- Born: Janet Kerr Reid 13 July 1898 Gorbals
- Died: 13 September 1989 (aged 91) Canniesburn Hospital
- Occupation: community leader

= Jenny Hyslop =

Jenny Kerr Hyslop born Janet Kerr Reid (13 July 1898 – 13 September 1989) was a Scottish community leader, co-operative worker and disability activist.

== Early life ==
Hyslop was born in the Gorbals area of Glasgow in 1898. She was the last of three children born to Mary Kerr Hyslop and Thomas Reid. One of her first jobs was delivering milk as her family owned two shops on the south side of Glasgow. In 1921 she married and moved to Clydebank.

==Career==
===Rent strike===
When she arrived in Clydebank their neighbours were involved in a rent strike. There was a history of rent strikes and they had led in 1915 to the Rents and Mortgage Interest Restriction Act. Now in 1921, there was a new set of laws and Hyslop was asked to pay her rent but to refuse to pay any increases.
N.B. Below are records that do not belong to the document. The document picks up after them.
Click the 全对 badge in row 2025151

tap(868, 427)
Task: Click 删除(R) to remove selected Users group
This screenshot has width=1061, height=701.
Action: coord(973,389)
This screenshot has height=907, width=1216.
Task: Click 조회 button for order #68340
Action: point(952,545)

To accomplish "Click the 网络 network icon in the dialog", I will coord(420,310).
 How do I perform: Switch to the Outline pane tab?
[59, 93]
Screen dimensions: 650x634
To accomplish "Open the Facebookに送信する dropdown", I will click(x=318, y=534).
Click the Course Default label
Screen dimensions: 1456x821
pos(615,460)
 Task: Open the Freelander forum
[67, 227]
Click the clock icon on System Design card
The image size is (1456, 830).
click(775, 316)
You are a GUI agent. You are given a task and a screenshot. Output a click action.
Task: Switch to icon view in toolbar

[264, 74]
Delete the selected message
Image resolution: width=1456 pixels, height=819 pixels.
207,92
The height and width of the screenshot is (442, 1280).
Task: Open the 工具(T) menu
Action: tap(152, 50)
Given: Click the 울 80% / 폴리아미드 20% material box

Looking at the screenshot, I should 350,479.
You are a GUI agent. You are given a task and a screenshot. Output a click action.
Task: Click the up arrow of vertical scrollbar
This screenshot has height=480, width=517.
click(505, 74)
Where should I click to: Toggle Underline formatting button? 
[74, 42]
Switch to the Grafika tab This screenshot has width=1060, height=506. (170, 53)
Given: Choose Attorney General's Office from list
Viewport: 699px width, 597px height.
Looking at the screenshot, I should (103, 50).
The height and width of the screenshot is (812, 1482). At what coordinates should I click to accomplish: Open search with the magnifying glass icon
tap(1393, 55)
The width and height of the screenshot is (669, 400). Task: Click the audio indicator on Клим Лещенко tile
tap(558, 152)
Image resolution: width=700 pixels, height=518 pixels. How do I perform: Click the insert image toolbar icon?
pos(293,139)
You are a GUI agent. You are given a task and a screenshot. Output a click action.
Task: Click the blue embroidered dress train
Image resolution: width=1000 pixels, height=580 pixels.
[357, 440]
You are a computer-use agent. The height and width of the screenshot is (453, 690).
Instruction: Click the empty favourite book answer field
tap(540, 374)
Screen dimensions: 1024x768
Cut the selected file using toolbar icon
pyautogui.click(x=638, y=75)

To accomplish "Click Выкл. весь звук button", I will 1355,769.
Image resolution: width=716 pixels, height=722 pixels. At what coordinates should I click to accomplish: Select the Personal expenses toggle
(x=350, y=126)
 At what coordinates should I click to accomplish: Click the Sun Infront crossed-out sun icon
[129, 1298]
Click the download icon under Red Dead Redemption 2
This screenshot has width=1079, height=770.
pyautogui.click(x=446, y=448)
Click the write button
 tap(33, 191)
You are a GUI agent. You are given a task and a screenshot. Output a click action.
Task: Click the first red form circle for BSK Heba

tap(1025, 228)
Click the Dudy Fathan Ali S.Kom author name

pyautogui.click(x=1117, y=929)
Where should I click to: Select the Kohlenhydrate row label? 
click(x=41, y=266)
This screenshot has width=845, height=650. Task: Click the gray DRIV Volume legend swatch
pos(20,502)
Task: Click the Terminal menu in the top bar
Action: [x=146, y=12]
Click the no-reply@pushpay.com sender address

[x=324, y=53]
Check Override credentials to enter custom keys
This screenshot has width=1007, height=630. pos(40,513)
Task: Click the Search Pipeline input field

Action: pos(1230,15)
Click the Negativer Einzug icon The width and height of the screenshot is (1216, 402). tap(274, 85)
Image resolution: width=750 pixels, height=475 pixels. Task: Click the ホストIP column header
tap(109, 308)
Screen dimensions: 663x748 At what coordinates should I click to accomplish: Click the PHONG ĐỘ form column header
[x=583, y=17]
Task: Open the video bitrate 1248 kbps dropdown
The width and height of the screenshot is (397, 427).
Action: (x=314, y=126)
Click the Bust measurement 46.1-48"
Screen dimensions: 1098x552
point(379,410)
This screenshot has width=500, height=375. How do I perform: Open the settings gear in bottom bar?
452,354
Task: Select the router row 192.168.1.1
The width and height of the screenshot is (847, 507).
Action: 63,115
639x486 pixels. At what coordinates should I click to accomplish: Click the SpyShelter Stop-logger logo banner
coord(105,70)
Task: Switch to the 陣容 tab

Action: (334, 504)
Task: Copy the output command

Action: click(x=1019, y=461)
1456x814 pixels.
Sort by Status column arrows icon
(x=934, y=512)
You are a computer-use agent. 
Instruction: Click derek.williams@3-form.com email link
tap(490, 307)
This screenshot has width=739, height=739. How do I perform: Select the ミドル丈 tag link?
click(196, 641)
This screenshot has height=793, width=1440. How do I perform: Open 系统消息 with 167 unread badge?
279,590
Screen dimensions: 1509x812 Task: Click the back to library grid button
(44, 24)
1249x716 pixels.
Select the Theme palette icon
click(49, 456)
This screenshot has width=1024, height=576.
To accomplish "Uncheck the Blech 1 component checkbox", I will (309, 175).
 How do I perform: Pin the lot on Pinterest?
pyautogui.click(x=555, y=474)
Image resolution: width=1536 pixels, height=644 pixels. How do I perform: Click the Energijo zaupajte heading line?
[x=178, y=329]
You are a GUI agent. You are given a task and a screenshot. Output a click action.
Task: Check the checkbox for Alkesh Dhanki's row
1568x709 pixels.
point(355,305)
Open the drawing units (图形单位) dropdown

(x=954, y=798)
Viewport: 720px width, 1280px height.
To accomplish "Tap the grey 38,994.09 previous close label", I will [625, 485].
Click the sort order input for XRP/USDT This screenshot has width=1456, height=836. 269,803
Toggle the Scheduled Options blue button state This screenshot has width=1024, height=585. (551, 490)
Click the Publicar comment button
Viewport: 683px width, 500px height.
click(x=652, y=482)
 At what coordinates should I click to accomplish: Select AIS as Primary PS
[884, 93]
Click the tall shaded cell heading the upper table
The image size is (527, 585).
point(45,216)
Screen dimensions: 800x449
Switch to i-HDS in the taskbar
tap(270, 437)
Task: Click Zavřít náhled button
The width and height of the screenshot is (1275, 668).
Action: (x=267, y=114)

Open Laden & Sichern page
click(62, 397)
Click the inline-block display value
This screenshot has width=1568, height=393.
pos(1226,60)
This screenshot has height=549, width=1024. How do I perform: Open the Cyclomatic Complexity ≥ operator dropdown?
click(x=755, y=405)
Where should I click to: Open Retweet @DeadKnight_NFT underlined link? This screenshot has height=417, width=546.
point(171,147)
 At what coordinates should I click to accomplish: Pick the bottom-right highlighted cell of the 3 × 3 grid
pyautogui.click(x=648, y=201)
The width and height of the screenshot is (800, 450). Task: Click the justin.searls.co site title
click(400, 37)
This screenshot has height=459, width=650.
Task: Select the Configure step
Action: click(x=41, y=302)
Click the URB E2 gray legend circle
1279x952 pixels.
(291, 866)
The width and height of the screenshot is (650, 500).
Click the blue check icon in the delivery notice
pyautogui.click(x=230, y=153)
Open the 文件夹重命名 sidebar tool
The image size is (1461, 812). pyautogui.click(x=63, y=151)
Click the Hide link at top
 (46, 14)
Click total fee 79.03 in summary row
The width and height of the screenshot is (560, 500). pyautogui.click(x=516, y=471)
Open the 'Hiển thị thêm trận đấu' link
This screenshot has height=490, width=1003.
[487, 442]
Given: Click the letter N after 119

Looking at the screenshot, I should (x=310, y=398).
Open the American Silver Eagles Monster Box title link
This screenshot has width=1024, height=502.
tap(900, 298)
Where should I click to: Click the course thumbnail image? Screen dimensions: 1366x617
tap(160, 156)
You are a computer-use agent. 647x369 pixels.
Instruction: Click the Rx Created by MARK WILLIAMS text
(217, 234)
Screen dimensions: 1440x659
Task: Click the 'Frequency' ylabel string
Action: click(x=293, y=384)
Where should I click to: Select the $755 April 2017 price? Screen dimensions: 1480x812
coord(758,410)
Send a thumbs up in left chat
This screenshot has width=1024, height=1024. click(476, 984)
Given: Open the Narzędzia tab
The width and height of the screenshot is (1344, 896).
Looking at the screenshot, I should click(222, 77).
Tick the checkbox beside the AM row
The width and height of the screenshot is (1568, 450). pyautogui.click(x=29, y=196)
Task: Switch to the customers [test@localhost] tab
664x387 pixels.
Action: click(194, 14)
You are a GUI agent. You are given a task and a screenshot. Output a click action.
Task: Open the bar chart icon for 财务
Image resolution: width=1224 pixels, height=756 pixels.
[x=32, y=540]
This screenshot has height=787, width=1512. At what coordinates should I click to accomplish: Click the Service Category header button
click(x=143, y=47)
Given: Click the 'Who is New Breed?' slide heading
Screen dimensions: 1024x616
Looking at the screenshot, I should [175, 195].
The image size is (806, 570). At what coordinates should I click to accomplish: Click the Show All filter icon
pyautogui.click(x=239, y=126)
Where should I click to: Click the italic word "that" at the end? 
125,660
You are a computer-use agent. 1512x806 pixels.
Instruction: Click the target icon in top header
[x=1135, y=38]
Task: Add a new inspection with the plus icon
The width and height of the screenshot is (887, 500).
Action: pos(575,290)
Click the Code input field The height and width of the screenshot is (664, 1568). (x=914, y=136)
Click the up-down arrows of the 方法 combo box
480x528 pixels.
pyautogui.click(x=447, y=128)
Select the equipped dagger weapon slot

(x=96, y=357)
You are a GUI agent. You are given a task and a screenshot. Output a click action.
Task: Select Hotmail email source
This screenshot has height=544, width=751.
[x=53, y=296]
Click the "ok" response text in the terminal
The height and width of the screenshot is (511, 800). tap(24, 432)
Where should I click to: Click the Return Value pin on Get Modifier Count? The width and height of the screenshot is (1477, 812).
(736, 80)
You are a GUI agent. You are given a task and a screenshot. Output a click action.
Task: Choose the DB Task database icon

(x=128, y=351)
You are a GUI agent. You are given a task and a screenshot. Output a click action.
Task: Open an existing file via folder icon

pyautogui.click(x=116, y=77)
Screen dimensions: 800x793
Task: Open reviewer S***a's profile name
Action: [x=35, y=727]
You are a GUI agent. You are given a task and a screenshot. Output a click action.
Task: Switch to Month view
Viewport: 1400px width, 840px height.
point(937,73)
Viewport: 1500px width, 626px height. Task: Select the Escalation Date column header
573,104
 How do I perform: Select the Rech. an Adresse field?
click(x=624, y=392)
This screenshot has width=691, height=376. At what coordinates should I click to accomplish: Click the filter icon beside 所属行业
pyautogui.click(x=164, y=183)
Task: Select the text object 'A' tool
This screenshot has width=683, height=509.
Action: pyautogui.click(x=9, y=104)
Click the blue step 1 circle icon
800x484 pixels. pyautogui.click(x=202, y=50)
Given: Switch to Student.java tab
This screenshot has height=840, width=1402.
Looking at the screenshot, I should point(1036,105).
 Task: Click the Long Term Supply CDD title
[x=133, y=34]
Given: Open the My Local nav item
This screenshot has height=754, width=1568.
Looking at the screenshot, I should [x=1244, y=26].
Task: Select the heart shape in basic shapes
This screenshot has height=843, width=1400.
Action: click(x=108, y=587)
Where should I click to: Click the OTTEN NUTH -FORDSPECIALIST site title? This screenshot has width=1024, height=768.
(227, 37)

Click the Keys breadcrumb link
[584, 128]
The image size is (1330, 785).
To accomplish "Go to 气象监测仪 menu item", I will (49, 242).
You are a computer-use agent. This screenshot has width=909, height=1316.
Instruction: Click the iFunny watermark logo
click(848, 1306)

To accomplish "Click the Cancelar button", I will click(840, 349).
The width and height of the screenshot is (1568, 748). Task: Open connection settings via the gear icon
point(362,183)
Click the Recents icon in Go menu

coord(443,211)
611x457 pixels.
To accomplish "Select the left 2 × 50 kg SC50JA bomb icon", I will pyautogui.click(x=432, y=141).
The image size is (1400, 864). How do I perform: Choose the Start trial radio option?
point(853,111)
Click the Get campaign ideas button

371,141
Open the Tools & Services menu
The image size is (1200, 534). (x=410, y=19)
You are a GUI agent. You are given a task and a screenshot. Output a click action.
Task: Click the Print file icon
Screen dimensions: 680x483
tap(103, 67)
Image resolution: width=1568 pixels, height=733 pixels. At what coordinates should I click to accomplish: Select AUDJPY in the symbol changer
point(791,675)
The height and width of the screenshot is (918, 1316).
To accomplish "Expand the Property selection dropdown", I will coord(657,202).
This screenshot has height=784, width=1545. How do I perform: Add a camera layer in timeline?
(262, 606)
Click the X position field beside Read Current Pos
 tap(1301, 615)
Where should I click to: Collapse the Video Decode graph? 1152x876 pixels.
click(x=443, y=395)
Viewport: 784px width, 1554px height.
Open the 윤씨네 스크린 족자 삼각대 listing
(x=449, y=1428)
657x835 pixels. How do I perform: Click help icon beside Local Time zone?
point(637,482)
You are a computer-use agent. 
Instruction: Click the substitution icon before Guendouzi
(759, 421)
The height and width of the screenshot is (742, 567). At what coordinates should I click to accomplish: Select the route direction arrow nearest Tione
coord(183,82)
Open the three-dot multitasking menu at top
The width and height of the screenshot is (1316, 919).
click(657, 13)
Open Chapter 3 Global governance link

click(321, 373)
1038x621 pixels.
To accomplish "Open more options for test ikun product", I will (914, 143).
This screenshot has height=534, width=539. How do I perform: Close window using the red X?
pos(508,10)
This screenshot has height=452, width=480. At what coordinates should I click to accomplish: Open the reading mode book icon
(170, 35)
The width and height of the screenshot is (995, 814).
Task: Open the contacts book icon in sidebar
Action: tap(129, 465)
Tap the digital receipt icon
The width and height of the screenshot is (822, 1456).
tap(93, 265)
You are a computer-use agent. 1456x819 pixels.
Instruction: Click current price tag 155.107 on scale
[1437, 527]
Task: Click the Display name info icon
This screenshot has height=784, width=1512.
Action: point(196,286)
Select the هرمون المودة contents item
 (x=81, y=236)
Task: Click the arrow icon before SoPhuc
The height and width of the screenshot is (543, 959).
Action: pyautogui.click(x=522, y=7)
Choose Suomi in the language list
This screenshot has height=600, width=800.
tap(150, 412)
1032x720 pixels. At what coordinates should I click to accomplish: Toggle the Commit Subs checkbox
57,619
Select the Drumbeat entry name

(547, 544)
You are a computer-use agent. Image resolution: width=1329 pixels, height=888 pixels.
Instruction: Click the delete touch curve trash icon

She took a lead in the rent strike. When people came to enforce and evict tenants they would ring bells to make everyone aware.

===Second World War===
She was a member of the Women's Co-operative Guild and she helped manage the Clydebank Co-operative Society. During the Second World War she became an ARP Warden and she was one of few women promoted to be section heads. On 13 and 14 March 1941 the Clydebank Blitz took place and her house was destroyed. Of the 12,000 houses in Clydebank only eight were undamaged. Hyslop was working through this when 35,000 people lost their place to live. Her ARP headquarters at Radnor Park Church Hall took in 60 casualties after the nearby first aid post caught fire. There was no doctor, but a team of final year medical students arrived from Glasgow's Western Infirmary.

===Disability rights activism===
In 1955 she became the first secretary of the Voluntary Association for Handicapped Persons after many years of campaigning and the Government's advisory Disablement Advisory Committee. She was annoyed that schools for disabled people only took those who were deemed teachable. One of her children had a disability and she was annoyed that disabled children were not seen in a normal community. Her organisation used its 170 members to found a new home on the Drumry Road in Clydebank which opened in 1978.

==Personal life==
In 1978 she was awarded Scotswoman of the Year by the Evening Times newspaper. Hyslop died in Glasgow's Canniesburn Hospital in 1989.